Greg Meng, co-executive producer, Days of Our Lives (1999–present): NBC came to us and said we have to cut our licensing fee in half. Well, everyone was freaking out: It can’t be done!
Ken Corday: We’ve had to reinvent the way we do the show; it’s a much tighter, leaner machine. We’re still on the air because we showed we could do the show for half the cost. Quite a bite.
Bill Hayes: When Susan and I started out in this business, we read through every episode the night before, staged it, timed it, rehearsed it, and the next morning started again. Then we rehearsed for the cameraman, had a dress rehearsal, notes, and then we did the taping.
Susan Hayes: Today, your blocking rehearsal is “Cross to his elbow, and then leave the room. Got it, thanks. Moving on.”
It became clear that the American daytime drama was doomed. The eccentric, low-rated Passions was first to fall in 2008, but then came some shockers. Irna Phillips’ venerable Guiding Light—the longest-running show in radio and TV history—was extinguished in 2009, followed by As the World Turns in 2010. Then, on April 14, 2011, to the dismay of soap fans, ABC announced the cancellation of both All My Children and One Life to Live. In 2012, only four daytime soaps will air on the three legacy networks.
Tina Sloan: We believed we could save Guiding Light. We knew that if our 72-year-old-show went, everybody would go. [CBS President and CEO] Les Moonves and I had a talk, and he said, “I gave you an extra year or two.” Then he replaced us with a game show.
Chris Goutman: We knew that when Guiding Light went off, our days [on As the World Turns] were numbered. I was bawling like a baby when they announced it.
Erika Slezak: I think that Brian Frons, the head of ABC Daytime, doesn’t believe in the genre. He never believed they could last. My biggest objection is ABC saying people don’t want entertainment anymore; they want information. That’s ridiculous. People always want entertainment.

* [APPLY WHAT YOU READ]:
A: In the soap opera oral history above, which daytime drama was the first to be canceled, in 2008?
B: Write the next few lines of the soap opera oral history, picking up after its last sentence.

* [DATA RECORDS]:
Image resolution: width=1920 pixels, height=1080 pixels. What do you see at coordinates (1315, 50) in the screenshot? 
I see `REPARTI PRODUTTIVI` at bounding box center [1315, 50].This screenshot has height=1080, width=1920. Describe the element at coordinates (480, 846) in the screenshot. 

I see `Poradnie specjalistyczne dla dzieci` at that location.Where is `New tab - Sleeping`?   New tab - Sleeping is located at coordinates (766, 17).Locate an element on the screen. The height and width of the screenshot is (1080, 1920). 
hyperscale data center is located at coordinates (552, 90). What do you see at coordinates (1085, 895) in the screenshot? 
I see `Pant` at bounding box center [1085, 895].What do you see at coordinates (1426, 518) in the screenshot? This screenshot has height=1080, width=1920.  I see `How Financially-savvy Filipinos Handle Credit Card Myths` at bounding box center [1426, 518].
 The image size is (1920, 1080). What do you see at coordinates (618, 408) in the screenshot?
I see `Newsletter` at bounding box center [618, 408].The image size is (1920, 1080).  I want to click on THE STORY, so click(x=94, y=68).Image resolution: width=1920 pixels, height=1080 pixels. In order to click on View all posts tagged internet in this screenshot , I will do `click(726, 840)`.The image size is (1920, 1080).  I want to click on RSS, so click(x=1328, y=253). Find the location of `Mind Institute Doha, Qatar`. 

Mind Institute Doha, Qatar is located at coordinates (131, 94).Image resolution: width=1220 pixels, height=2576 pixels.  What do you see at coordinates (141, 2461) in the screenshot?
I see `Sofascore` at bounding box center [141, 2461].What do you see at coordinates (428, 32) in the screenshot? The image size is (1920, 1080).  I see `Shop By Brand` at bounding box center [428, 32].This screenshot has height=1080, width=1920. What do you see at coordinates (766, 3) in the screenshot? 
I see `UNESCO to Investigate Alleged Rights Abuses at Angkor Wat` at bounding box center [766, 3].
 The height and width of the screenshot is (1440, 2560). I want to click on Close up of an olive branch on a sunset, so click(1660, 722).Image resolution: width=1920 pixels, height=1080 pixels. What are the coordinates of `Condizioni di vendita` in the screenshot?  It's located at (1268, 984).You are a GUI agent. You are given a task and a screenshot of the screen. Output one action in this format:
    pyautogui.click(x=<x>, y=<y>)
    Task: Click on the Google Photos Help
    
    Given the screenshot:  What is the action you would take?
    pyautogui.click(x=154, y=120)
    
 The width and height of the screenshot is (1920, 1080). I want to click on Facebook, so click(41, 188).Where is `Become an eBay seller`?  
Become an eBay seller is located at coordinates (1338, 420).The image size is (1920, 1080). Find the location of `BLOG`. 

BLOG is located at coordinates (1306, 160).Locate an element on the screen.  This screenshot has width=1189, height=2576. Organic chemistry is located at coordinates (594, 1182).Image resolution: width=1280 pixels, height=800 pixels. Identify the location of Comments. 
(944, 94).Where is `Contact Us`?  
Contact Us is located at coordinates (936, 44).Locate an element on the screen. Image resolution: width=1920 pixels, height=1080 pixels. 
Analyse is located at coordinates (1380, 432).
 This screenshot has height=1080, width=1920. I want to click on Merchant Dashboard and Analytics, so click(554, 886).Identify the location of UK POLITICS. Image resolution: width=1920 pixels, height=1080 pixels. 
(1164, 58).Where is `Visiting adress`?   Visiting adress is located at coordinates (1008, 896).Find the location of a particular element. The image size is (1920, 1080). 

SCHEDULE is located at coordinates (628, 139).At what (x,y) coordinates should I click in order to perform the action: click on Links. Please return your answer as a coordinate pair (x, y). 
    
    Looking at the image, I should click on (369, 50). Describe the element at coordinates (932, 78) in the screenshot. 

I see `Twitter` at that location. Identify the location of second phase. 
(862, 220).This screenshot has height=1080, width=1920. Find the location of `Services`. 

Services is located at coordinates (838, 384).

* [ANSWER SET]:
A: Passions

B:
Julie Hanan Carruthers: I’m a little shell-shocked. I feel part of the cultural fabric of what I’ve grown up with is disintegrating and changing.
Don Hastings: CBS didn’t even say goodbye to us after 50 years. There was nothing to anybody on the show who had served on it, any kind of official “Gee, we’re sorry, and good luck.” The show itself gave the cheapest party I’ve ever been to. Just a very sad end. That’s the part I don’t miss.
But all soap fans love a good resurrection story. Since 1995, shoestring-budget short-form serials for the Internet, such as Venice and Empire, have attracted loyal followers who pay annual subscriptions to watch on YouTube and other outlets. Three months after ABC cancelled All My Children and One Life to Live, it made a surprise announcement: The shows would live on, in a downscaled form, on the Web. Prospect Park, an indie production company, will begin airing new episodes online when the shows’ network TV runs ends. It’s the ultimate cliffhanger: Can a beloved American institution reboot in the 21st century?
Roger Newcomb, founder, Welovesoaps.net: We invented the term “indie soap” a few years ago. It’s how we refer to all these Web series, which are like minisoaps with continuing story arcs from week to week. That’s the future.
Frank Valentini, executive producer, One Life to Live (2003–present): Our society underestimates the attention span of people on the Internet. It’s a different platform, but it’s still entertainment. I think a longer form will work. It’s obvious where the technology is going, and people aren’t getting tired of looking at nice, large, beautiful screens.
Kay Alden: The potential exists for a return to the very origins of the soap opera format.
Roger Newcomb: In the early 1950s, there were so many articles that said soap operas were for housewives who were moving around the house and listening to radio; no way they are ever going to sit in front of a TV and watch this stuff. Now I read that people aren’t going to want to watch soaps on their computers. I think the technology is going to keep changing and make everything meld together.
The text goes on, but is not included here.